Mr. Greg and Mr. Newman have both, in common with many German writers, their "Elohistic" and their "Jehovistic" theory. They suppose that, because different terms were used on different occasions by the Old Testament writers to express the name of God, these writers held views of the Supreme Being inconsistent with each other; that the one view embodied, as we have said, the idea of the prophets, the other that of the priests-the latter being a false representation of Him. Now the fact seems to be, that the word Elohim expressed the more abstract and general idea of God, and the word Jehovah represented Him in his connexion with the Jews as a nation, since it was by this name that the Almighty had revealed Himself to them by Moses, and chosen them. "I appeared unto Abraham and Isaac and Jacob by the name of God Almighty, but by my name Jehovah was I not known unto them." And when Moses was commanded to go with a message to the children of Israel, he was to say, that "I am," (Jehovah, He that is,) had sent him.

Mr. Greg alludes to the fact of the Jews having been Polytheists, as a contradiction to the supposed purity of their worship. If by Polytheism Mr. Greg means a belief in Beings superior to Man, then were they certainly Polytheists, even those of them who fully believed that "the Lord was the God;" and so are those of us who believe in the existence of evil spirits, as well as the ignorant among us, who put faith in fairies, &c. But by Polytheism is generally understood paying allegiance to such beings, or worshipping them in connexion with, or to the neglect of, the one true God. And it is in this sense, of course, that Paley denies the name of Polytheists to the Israelites in the passage quoted by Mr. Greg, and speaks of them as "adhering to the unity when all other nations slid into Polytheism;" and that Dean Milner uses the expression Monotheism in regard to them, viz., as worshippers of the true God-the Maker of the universe. It was, then, in perfect consistency with the command, "Thou shalt have none other Gods but me," (though this involves a difficulty to Mr. Greg,) that Jacob and others are represented in the sacred narratives as being allowed to "choose whom they would serve."

Man's worship, indeed, where the knowledge of the one true God has been brought before his mind at all, seems always to have been left as a matter of choice. His religion is not forced upon him by demonstration. His will is left free to reject or

receive the revelation offered to him. This responsibility might suggest an awful subject of thought to those who stand in the former position.
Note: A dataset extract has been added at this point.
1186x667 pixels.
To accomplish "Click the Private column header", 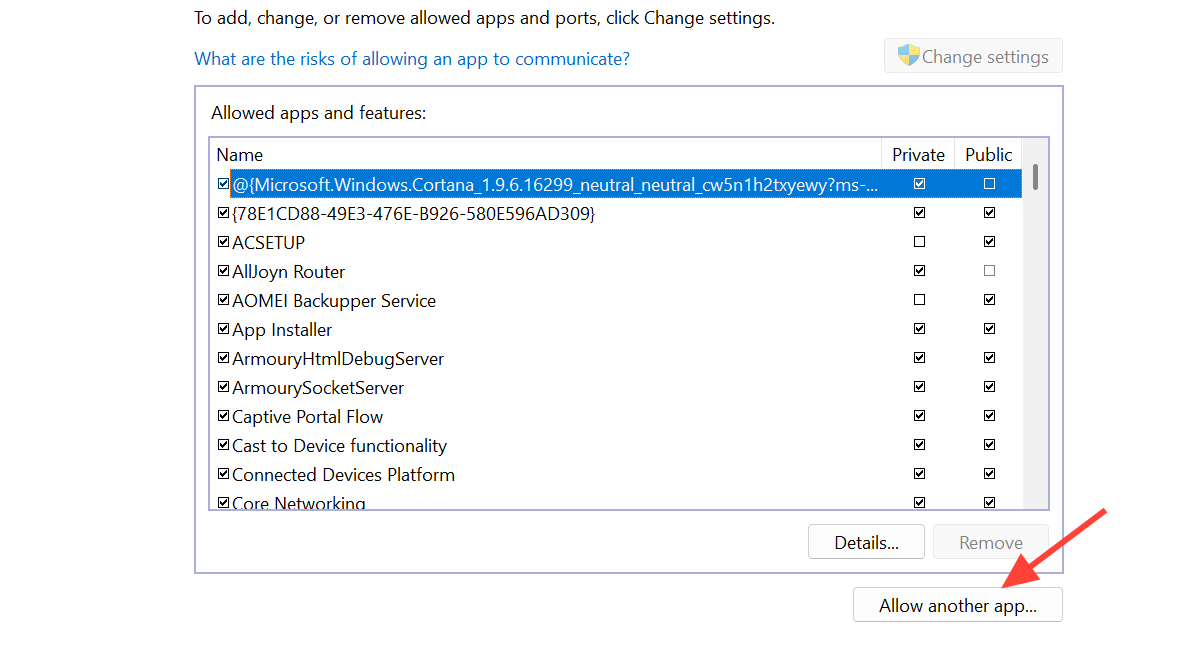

We confine our comments on Mr. Greg's treatise meanwhile to that comparatively small part of it which properly relates to the subject of this Article. The criticisms contained in the book itself extend over a much wider field, including the New Testament as well as the Old, the doctrine of Miracles, and the Future Life. Respecting the author's treatment of the last of these subjects, we may however remark, that, if "faith" consist in a confident trust, without any ground, he surely is not wanting in such faith. He rejects the proof, and yet keeps by the doctrine. Nay, he believes it not only "without the countenance," but "in spite of the hostility of logic," (p. 303). He is full of cheering confidence that all existing evils will work out ultimate good. Yet this hope is built on-confessedly nothing rational. The Christian's hope we, at least, consider to be built on some definite reasons. Our author, moreover, is animated by the prospect that all our sufferings may "work together for good," not to ourselves indeed, but to some future generation, or to some other order of Beings; though Ulysses and his companions did not, it seems, feel much satisfaction in the thought that their flesh would furnish a dainty meal to the giant.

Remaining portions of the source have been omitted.